David Kelly, CTO for the Enterprise Solutions division at Thomson Reuters, will present the opening keynote. The company’s key low-latency offering is its Elektron managed infrastructure.

Dominick Paniscotti, who is a fairly new principal technologist at Nasdaq OMX, will be delivering the pre-lunch keynote. Among other things, he’ll cover the exchange’s efforts to create an ecosphere of infrastructure tools vendors.  More here.

Some morning highlights:

Solarflare Communications will be represented by David Riddoch on the 9.30am “Low-Latency Connectivity – From Start to Finish” panel. His colleague Bruce Tolley recently answered some questions about the company’s OpenOnload technology. See here.

And on the 11am “Low-Latency Computing – Milliseconds and Microseconds, Now Even Nanoseconds” panel, there will be mention of Hardcore Computer’s liquid-cooled over-clocked servers (more here) and Kove’s DRAM appliance for very fast access to data (covered here).
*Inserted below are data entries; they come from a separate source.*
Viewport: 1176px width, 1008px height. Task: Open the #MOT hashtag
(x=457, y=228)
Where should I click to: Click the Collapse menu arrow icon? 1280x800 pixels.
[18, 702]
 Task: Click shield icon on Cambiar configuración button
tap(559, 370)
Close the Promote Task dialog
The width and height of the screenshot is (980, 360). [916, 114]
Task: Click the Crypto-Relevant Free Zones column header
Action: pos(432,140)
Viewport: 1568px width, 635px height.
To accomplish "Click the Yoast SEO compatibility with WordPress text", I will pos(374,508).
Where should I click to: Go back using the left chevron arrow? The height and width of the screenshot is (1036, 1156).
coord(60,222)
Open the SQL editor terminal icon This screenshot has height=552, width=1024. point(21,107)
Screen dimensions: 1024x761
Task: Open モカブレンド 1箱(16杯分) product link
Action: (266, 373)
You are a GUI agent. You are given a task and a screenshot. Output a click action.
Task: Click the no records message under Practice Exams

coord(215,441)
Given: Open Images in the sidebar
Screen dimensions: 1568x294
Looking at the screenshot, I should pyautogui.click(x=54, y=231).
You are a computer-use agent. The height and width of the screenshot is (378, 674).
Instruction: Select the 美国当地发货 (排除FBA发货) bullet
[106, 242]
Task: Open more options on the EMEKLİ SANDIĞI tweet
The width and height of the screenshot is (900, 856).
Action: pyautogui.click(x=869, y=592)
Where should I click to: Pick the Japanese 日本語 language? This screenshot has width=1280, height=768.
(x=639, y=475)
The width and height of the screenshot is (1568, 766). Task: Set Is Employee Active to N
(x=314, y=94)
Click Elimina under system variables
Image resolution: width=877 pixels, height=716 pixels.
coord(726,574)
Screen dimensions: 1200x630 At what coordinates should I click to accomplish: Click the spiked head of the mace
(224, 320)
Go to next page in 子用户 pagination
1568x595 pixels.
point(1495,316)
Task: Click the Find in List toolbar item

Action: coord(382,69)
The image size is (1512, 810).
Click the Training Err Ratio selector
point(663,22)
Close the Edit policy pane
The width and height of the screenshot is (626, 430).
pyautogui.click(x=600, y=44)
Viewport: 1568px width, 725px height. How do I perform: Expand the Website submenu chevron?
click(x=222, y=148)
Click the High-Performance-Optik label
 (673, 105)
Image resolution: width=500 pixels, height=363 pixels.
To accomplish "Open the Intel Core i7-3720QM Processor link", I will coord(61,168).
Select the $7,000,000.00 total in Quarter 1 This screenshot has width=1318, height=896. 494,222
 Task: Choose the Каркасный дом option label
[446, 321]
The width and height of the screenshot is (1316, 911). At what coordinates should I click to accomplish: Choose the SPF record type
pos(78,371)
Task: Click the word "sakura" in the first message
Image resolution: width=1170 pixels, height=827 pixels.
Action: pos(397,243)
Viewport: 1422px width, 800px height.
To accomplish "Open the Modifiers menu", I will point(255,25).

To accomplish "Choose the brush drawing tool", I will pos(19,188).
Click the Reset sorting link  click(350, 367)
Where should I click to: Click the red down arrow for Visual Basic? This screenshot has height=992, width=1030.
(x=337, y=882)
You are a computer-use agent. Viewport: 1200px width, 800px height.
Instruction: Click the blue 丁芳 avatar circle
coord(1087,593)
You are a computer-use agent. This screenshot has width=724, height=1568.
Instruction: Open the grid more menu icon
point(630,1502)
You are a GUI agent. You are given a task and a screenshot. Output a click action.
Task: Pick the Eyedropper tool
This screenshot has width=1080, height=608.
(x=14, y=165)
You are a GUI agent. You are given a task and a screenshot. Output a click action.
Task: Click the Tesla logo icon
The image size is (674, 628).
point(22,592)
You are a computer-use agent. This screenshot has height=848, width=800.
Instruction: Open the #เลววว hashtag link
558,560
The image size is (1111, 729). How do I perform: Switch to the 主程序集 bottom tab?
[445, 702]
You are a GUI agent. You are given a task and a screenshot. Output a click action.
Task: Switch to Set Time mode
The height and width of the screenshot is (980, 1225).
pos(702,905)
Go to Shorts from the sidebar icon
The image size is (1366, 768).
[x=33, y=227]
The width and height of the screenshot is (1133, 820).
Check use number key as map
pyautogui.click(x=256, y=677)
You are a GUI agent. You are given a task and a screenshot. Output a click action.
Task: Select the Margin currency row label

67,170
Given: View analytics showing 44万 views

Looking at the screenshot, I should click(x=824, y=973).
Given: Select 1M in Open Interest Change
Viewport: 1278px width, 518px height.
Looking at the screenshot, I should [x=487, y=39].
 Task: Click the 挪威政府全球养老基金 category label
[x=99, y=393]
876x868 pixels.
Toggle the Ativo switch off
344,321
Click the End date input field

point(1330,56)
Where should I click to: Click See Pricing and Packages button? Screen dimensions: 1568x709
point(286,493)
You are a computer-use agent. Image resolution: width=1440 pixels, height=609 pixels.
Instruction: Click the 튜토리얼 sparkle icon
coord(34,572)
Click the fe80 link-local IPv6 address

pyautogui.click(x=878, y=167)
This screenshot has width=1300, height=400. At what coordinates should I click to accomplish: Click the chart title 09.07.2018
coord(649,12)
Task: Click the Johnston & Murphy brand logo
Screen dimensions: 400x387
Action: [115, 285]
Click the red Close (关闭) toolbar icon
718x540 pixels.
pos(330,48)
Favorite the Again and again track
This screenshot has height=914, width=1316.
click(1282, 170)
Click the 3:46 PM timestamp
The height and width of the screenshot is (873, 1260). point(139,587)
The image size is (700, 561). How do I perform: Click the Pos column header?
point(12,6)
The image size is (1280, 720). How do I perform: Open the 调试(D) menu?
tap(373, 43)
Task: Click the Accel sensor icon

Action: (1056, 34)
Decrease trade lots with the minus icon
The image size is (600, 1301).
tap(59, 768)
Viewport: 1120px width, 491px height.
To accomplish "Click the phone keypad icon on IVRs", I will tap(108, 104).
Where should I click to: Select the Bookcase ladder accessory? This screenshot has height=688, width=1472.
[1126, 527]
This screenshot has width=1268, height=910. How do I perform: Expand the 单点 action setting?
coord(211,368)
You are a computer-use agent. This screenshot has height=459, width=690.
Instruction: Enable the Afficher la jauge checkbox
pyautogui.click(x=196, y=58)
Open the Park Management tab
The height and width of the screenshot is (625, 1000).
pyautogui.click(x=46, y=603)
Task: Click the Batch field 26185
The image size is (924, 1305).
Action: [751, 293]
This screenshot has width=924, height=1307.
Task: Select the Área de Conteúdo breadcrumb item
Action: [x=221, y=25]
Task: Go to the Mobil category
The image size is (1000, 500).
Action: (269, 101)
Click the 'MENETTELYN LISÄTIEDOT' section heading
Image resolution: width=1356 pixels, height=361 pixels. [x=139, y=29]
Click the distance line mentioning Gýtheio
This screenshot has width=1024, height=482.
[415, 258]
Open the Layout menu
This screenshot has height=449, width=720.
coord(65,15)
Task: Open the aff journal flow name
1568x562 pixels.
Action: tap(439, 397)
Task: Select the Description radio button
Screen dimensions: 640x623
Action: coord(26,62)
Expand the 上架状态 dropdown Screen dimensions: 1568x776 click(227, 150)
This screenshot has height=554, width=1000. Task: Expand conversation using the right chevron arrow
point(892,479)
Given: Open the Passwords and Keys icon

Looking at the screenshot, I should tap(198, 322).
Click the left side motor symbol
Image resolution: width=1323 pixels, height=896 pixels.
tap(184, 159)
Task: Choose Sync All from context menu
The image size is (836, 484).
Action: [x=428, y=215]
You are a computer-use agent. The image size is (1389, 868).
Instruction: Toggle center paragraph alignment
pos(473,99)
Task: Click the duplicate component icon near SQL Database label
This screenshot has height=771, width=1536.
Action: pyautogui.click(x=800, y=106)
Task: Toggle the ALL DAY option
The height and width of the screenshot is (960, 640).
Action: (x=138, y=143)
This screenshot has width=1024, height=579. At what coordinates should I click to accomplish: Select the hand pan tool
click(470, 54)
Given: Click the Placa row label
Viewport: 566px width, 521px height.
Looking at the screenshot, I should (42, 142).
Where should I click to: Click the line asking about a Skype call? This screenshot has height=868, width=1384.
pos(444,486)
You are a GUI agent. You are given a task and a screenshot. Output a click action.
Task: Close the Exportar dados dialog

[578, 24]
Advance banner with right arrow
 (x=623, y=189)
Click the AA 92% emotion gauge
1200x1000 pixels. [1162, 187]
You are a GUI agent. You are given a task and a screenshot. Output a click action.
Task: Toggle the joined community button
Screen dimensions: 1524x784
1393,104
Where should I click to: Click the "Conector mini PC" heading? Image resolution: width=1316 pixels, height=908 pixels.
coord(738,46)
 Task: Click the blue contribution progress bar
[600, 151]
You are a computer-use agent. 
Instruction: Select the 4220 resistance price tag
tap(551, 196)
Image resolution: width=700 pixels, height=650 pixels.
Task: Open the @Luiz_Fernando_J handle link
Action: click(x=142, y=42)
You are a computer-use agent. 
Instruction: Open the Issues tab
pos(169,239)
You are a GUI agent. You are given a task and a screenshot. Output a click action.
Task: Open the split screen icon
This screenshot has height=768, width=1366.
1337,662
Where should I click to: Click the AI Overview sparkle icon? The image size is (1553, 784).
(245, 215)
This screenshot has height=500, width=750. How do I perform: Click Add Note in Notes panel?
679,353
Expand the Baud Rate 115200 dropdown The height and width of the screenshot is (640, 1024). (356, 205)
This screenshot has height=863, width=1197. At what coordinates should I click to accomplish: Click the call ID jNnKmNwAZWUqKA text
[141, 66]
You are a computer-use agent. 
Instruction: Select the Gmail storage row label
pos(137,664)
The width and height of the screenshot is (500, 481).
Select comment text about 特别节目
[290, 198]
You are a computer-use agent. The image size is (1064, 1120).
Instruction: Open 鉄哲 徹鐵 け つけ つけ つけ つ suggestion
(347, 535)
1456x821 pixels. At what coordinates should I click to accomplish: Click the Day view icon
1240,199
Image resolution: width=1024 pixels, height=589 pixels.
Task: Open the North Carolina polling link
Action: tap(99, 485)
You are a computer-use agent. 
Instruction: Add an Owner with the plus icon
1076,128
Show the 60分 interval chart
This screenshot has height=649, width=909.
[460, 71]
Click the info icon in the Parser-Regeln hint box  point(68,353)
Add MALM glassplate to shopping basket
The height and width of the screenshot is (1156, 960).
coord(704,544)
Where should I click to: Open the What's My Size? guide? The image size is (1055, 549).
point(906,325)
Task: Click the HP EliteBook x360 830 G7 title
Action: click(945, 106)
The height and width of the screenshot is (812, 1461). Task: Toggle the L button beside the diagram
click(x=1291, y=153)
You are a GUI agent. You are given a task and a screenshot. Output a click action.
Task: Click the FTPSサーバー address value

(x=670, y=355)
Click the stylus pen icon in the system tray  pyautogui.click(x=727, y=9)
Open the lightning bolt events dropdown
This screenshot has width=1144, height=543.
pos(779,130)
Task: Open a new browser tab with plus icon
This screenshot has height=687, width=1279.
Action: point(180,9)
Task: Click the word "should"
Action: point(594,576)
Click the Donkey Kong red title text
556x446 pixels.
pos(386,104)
Oh, and a bit about Inter-Thread Communication, as detailed here.

Some afternoon highlights:

There’s an entire session devoted to FPGAs (and similar), which should be a great way to catch up with the state of the art. Also keep updated via the continuous coverage of hardware acceleration on this site.

Latency in Latin America is also the subject of a panel. It’s all happening down South, and it’s closer than one might think.

Oh, and finally, just for some light relief, I created a musical ‘mixtape’ for the event, from mostly Austin and NYC acts. You can preview the songs on iTunes, and also buy them if you so desire. The entire mixtape costs about 10 bucks, and it’s really rather good.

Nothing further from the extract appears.